Ok so we know what the exhaust leak is on the passenger side. So we were not worried about that at this time. Went for another drive so that we could actually hear the car this time, again had some fun, now on the drive back we noticed this noise start. It was only a 2 min drive, but it sounds like if the alt bearing is going, or the water pump, but its coming from what we can tell the passenger side , under the valve cover or lower. Its hard to pin point, we did try using a tube to listen and find an exact location but that did not help.
Other info:
We pulled the belts off, noise stiff there
We pulled the valve cover, checked the rockers, retorqued the shaft ( PS , THE TORQUE ON THE SHAFT IS NOT 30ft.lbs like the manual states, which I found out on this fourm, it is 15-17 ft lbs).
We did notice the oil pressure was EXCELLENT after the break in, on start up it would be 60-70. But has slowly gotten lower and lower, until it was at 40 on start up and the guage looked like 0 when warmed up and idling. Maybe 0-5.
So we changed out our break in oil, we did not see any metal in the oil, but the K&N filter did seem cloggged to me. Usually when I turn a filter upside down all the oil dumps out. This one did not. So we cut it open, no metal, but it was slimy in between the flaps of the filter.

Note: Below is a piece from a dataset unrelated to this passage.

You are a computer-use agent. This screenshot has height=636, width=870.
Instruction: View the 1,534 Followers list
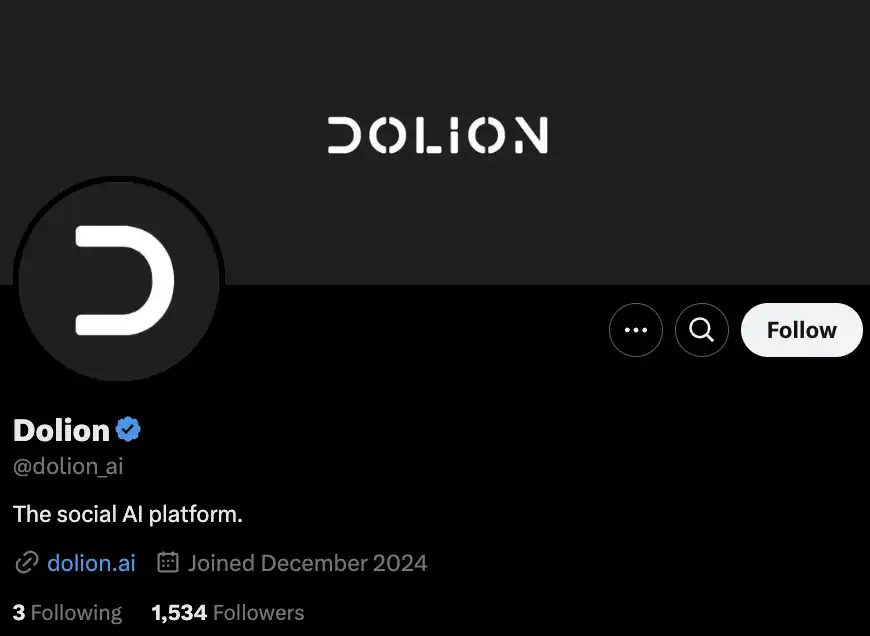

Changed the oil and filter. Oil pressure on start up went up some, back to 50-60 psi, then dropped as it warmed up to around 10 psi. Still seems low. Went for another drive, noise still there.

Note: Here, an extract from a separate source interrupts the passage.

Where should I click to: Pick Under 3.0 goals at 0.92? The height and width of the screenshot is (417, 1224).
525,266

Ok sorry for the long post, I just wanted you to have all the info. This noise only started I believe after I repaired the drivers smog ports ( Or I could only hear it after fixing that leak)...Raised the engine as high as possible with the tranny attached to gain access to the smog ports. Do not think I could have damaged anything doing this, but figured I should mention it.
Any suggestions as to what I should check
Things on my list
- I read one post that said the transmission pump, I know my fluidis low, I was down a liter without the car running, and I did notice when we got back from our drive I have a tranny leak from a hose that I will fix. So I could be down 2 liters of fluid, so I will check and top this up tonight
-I also read the oil pump flinger, could cause a noise, but I would think I would have had that the whole time, and it would be from the front of the engine.
-Im going to check compression on each cylinder ( This should tell me if there is an issue with that cylinder correct??)
-I checked the bolts on the torque converter/flex plate. They were good.
-The heater core is bypassed, could this cause any sort of issue as that is on the passenger side.
-I also read in one post that a carb to manifold vacum leak could cause this noise, which does not seem right to me, but I will check that as well.
Thats where we are at: and I will post the fix when we figure it out. Nothing worse than someone not posting the repair.